━━━ Texto de partida ━━━

Beatriz Cortesão é de Santa Luzia, Barcouço, e tem 18 anos de experiência a tocar harpa, toca desde os sete anos.

A harpista tem 25 anos, e aos 19 anos aventura-se e vai estudar harpa em Milão. De momento é música freelancer, mas afirma ter muitos projetos e convites para concertos.

Em entrevista, a jovem artista conta-nos o seu percurso, como entrou no mundo da música, como escolheu a harpa para ser o seu instrumento e quais são os seus projetos futuros.

 

Começaste a tocar com sete anos? Porque é que escolheste a harpa?

Os meus pais inscreveram-me no Conservatório com seis anos, que era para entrar aos sete e após experimentar alguns instrumentos, tais como violino, piano, violoncelo, instrumentos de sopro, acabei por escolher a harpa. Acho que nem quis ver mais nenhum instrumento. A Professora Eleonor Picas que é professora agora no Conservatório de Braga, mas na altura estava em Coimbra, conquistou-me.

 

Como é que começaste a tocar?

Com quatro ou cinco anos, os meus pais começaram a levar-me e às minhas duas irmãs a uma professora. Passávamos o sábado à tarde com ela e com flautas, piano e cavaquinhos. Quando ali estava, no meio da diversão com elas, acabou por nascer o gosto pela música, com uma brincadeira. Um ano mais tarde, estávamos com cinco ou quatro anos, não me lembro, mas logo a seguir a professora Mónica, sugeriu que os meus pais nos levassem a fazer provas para o Conservatório.

━━━ Listagem ━━━

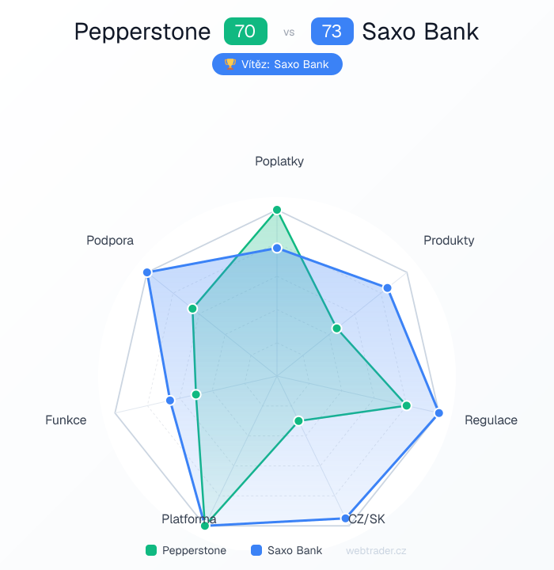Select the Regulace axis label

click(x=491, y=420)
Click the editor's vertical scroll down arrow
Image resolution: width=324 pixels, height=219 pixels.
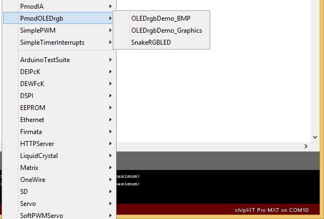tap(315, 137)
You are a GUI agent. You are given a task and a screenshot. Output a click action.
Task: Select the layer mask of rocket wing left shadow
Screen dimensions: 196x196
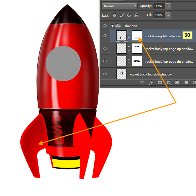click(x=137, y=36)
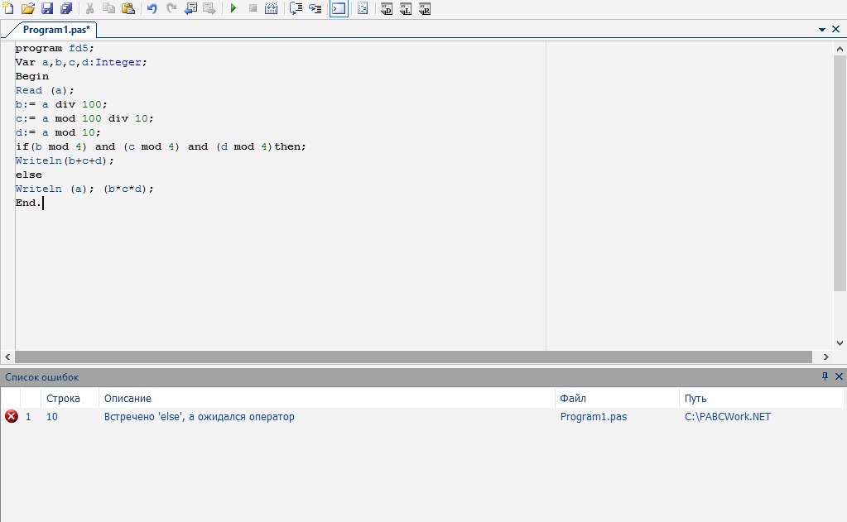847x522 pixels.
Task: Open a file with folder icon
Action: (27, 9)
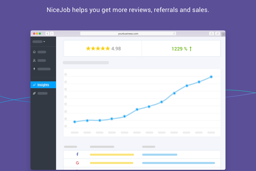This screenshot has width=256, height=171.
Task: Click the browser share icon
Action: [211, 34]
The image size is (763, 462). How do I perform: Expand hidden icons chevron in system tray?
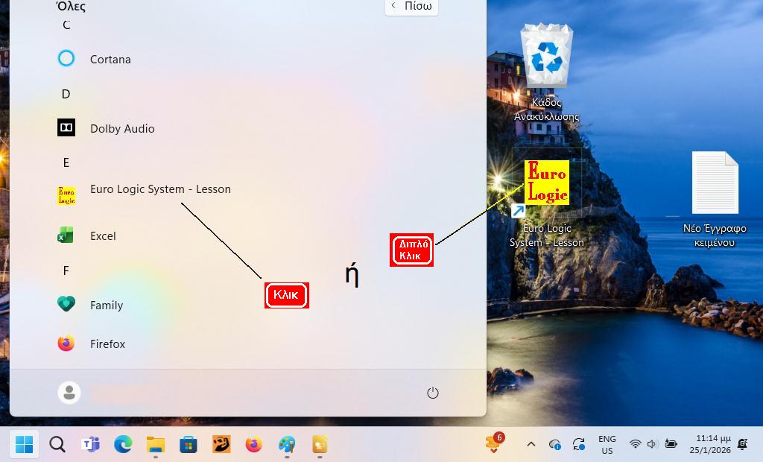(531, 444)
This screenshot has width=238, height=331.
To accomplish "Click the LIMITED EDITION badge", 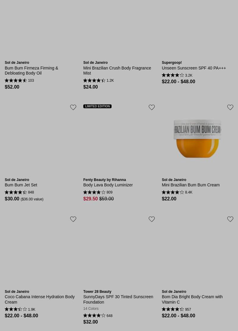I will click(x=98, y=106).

━━━
━━━ Listagem ━━━

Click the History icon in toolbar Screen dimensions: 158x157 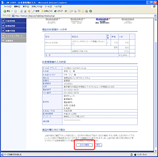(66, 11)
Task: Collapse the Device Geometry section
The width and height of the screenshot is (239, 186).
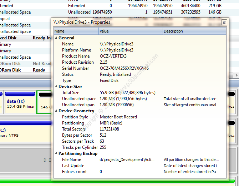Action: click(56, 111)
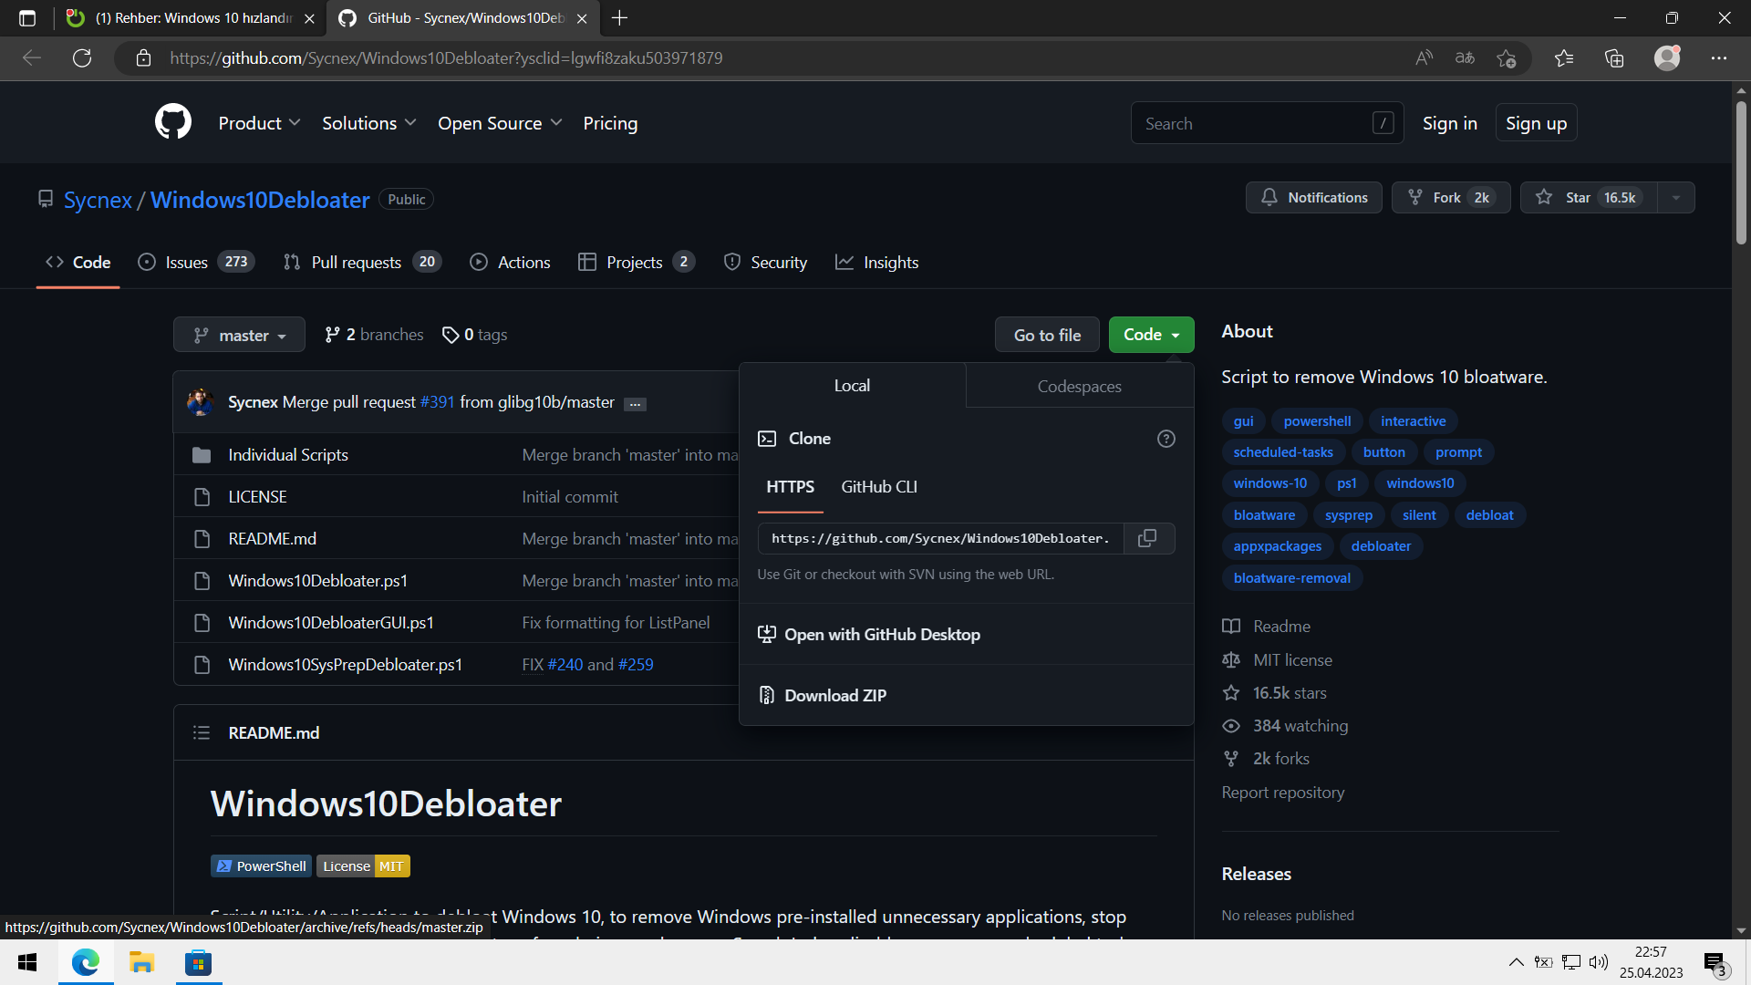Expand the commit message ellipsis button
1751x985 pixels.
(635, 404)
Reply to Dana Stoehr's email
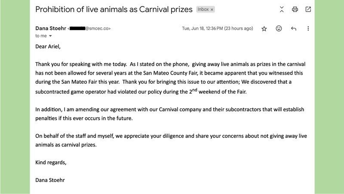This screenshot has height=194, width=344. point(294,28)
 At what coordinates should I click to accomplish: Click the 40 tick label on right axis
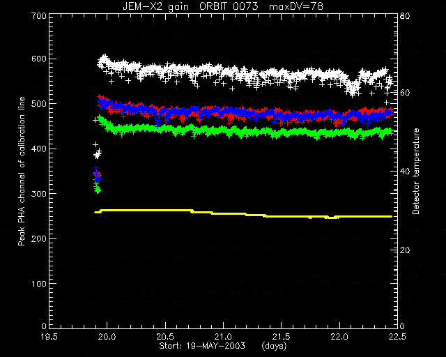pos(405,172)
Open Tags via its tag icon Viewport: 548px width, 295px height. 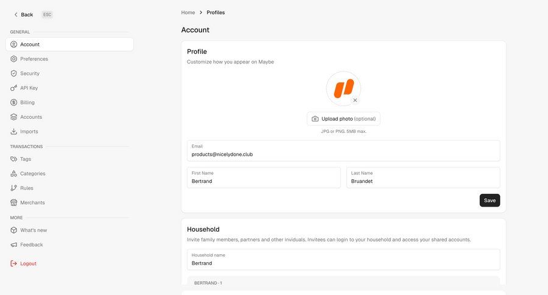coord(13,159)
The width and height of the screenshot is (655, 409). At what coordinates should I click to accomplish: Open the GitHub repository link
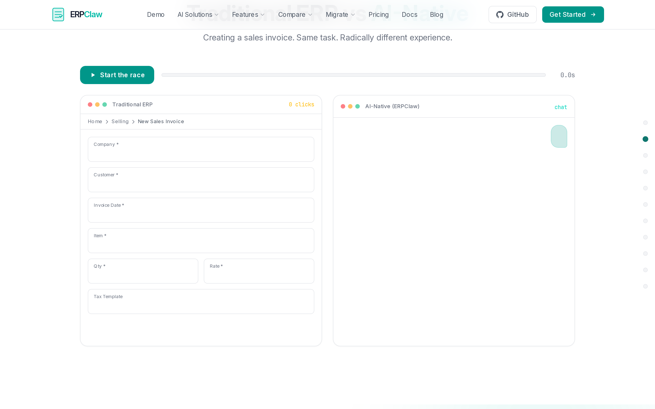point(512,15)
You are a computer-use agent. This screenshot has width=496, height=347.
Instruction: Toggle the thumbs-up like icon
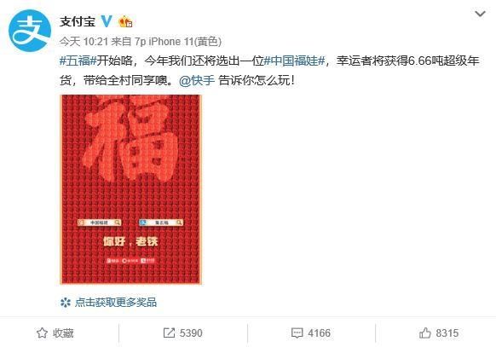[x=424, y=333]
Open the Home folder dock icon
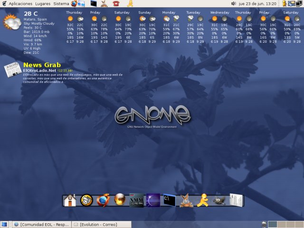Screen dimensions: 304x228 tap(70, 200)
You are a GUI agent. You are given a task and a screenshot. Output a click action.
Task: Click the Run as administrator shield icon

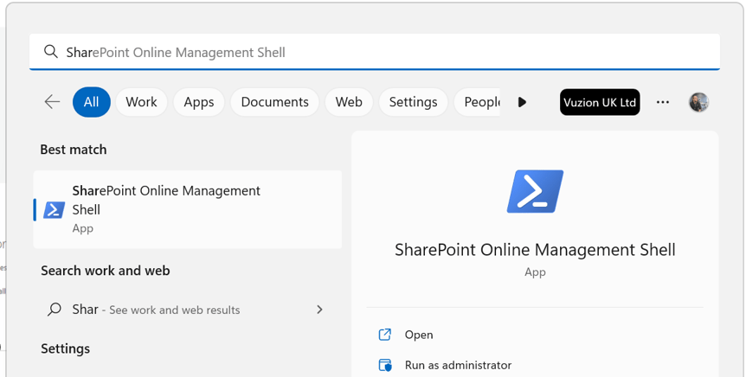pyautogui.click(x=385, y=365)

━━━

Tarefas propostas
1. Responde a estas perguntas sobre a entrevista:
(a) Com que idade foi a harpista estudar harpa para Milão?
(b) Que instrumentos experimentou no Conservatório antes de escolher a harpa?
(c) Que instrumentos havia nas tardes de sábado com a professora?
2. Imprime da entrevista tudo o que vai desde "Beatriz Cortesão é" até "escolheste a harpa?".
Não é preciso consultar os registos para este trabalho.

Soluções das tarefas
1.
(a) Aos 19 anos.
(b) Violino, piano, violoncelo e instrumentos de sopro.
(c) Flautas, piano e cavaquinhos.

2.
Beatriz Cortesão é de Santa Luzia, Barcouço, e tem 18 anos de experiência a tocar harpa, toca desde os sete anos.

A harpista tem 25 anos, e aos 19 anos aventura-se e vai estudar harpa em Milão. De momento é música freelancer, mas afirma ter muitos projetos e convites para concertos.

Em entrevista, a jovem artista conta-nos o seu percurso, como entrou no mundo da música, como escolheu a harpa para ser o seu instrumento e quais são os seus projetos futuros.

 

Começaste a tocar com sete anos? Porque é que escolheste a harpa?